▶ Dataset:
+ + + + + + +

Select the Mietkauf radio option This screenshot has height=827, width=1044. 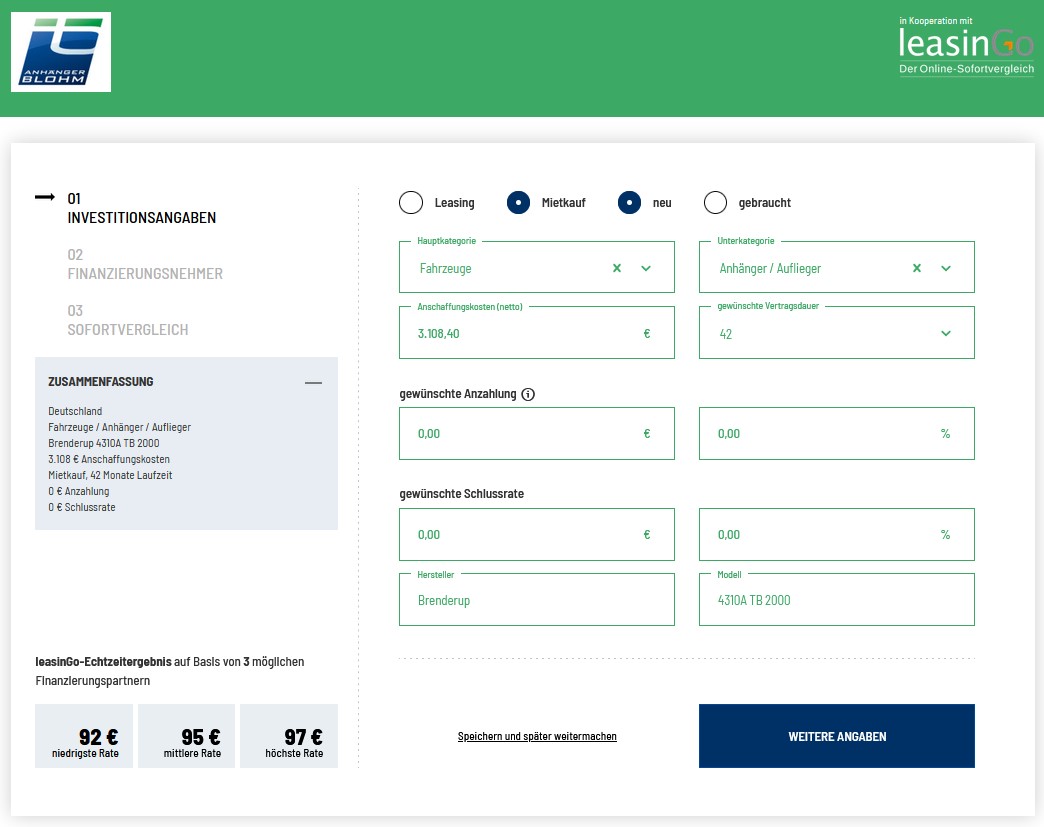pos(518,203)
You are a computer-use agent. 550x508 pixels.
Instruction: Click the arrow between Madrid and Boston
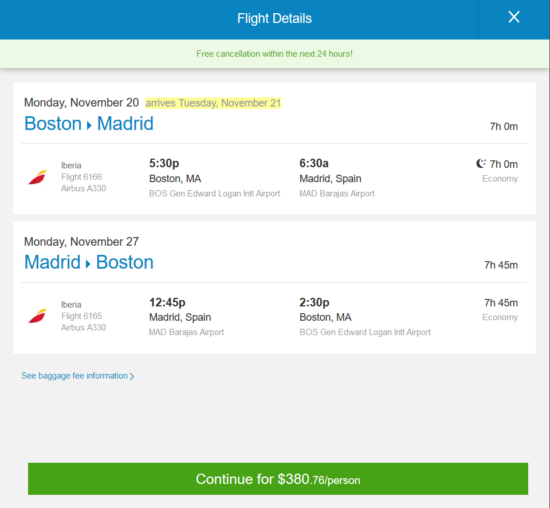click(88, 264)
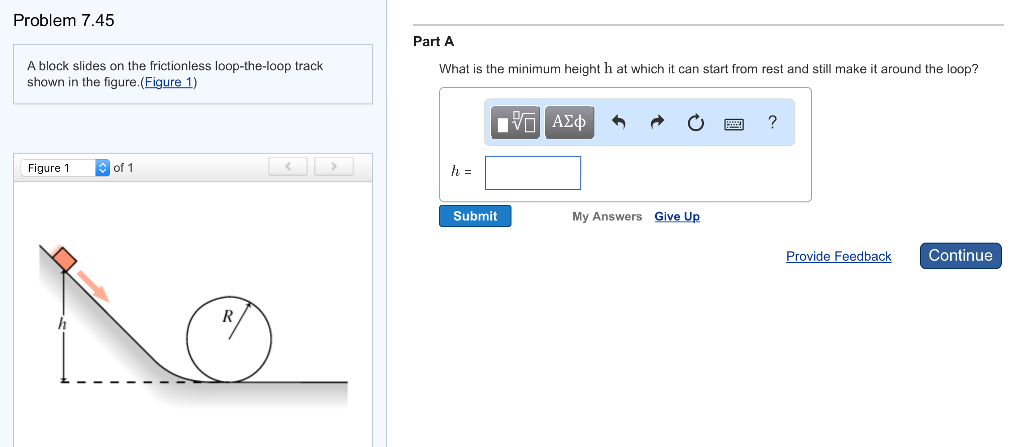Click the redo arrow in answer toolbar
The image size is (1024, 447).
pyautogui.click(x=657, y=123)
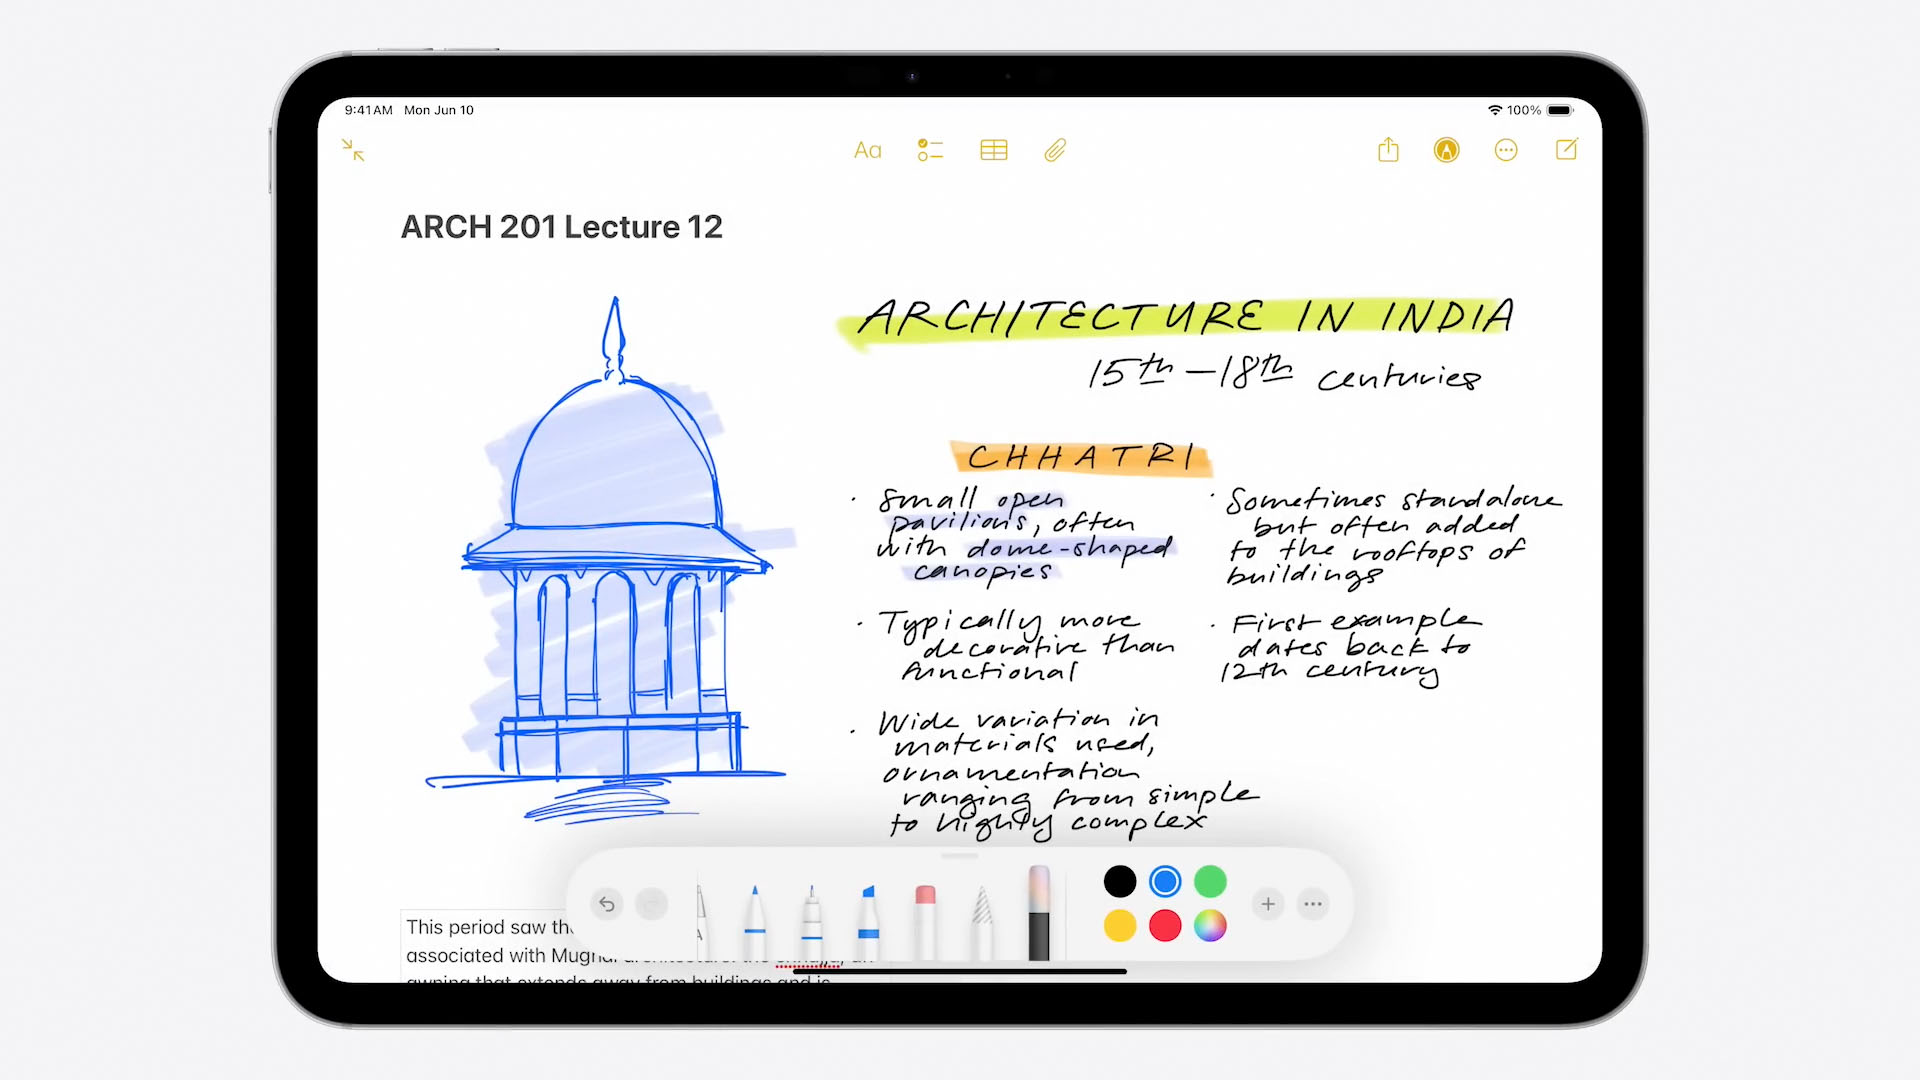Select the fountain pen tool
This screenshot has height=1080, width=1920.
point(808,910)
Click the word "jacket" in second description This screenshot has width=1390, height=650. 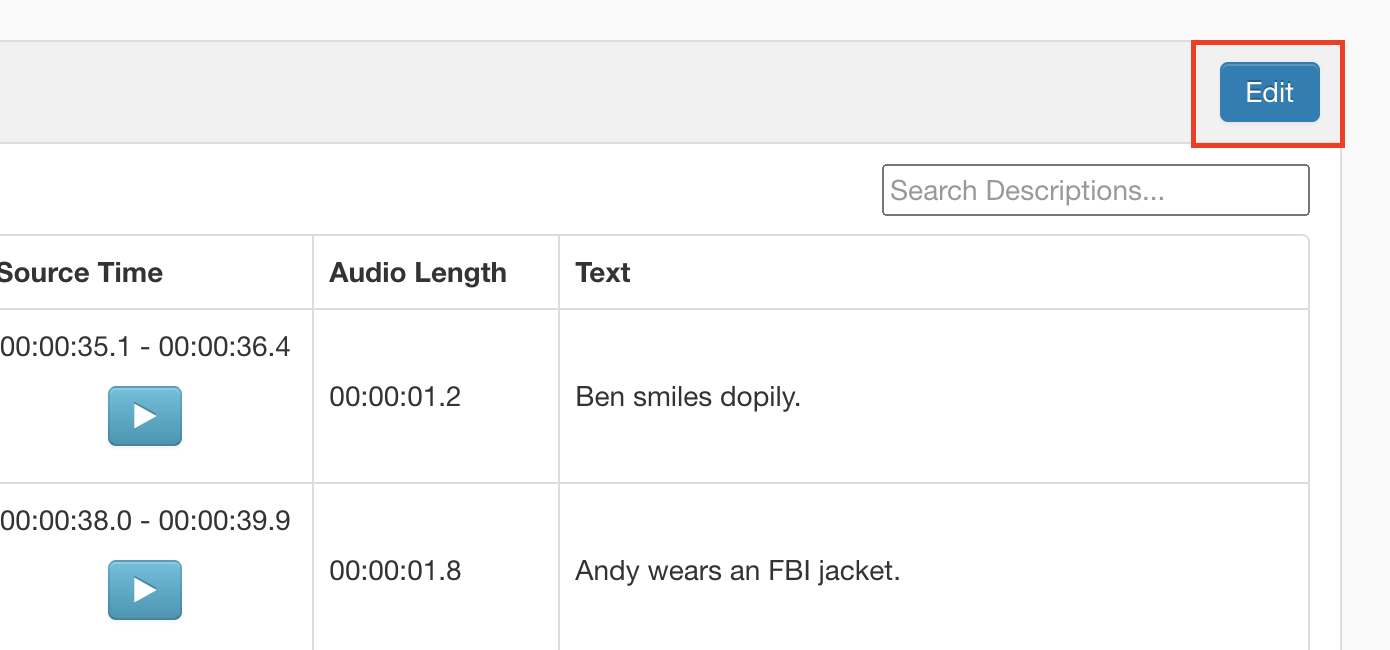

+ + + + + + +

▶ Task objective:
Copy out the records between the line holding "You are a computer-use agent. 550x508 pixels." and the line holding "Select the fountain pen tool", inclusive, leaving out the pictures.

▶ Result for this task:
You are a computer-use agent. 550x508 pixels.
Instruction: Click the arrow between Madrid and Boston
click(88, 264)
Click the redo arrow in answer toolbar
The image size is (1024, 447).
pyautogui.click(x=657, y=123)
Select the fountain pen tool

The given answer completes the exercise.